>>

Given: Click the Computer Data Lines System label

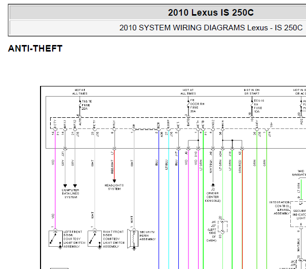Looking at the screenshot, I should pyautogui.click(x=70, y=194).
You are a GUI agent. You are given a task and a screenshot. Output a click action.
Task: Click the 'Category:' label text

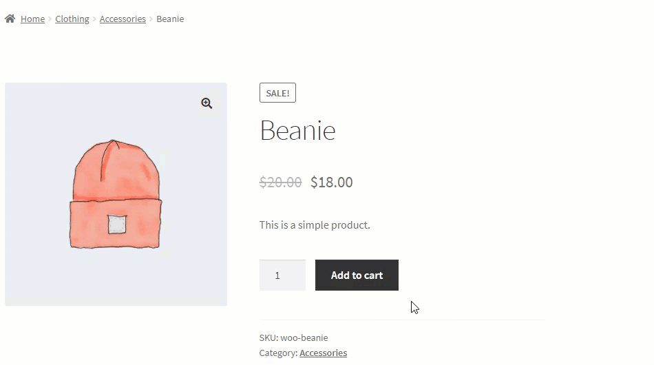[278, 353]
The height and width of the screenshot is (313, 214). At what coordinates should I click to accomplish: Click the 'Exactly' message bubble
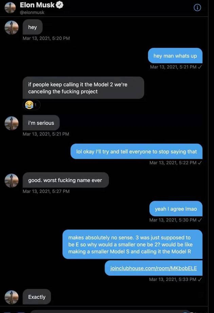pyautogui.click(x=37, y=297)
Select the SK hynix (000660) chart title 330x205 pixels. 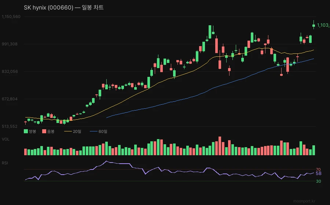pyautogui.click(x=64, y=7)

<<
>>

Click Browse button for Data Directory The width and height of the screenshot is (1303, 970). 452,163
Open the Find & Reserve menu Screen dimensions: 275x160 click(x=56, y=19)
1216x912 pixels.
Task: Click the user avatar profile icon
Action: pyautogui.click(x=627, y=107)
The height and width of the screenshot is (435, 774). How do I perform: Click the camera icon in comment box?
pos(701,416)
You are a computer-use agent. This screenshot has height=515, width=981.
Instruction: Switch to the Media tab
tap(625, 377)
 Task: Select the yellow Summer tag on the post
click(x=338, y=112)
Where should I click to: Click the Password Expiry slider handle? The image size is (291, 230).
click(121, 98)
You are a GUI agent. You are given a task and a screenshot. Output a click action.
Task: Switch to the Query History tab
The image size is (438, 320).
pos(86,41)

<<

Work to complete -
Copy out the material between the lines holding "Open the Find" and "click(x=338, y=112)", inclusive.

Written answer -
Open the Find & Reserve menu Screen dimensions: 275x160 click(x=56, y=19)
1216x912 pixels.
Task: Click the user avatar profile icon
Action: pyautogui.click(x=627, y=107)
The height and width of the screenshot is (435, 774). How do I perform: Click the camera icon in comment box?
pos(701,416)
You are a computer-use agent. This screenshot has height=515, width=981.
Instruction: Switch to the Media tab
tap(625, 377)
 Task: Select the yellow Summer tag on the post
click(x=338, y=112)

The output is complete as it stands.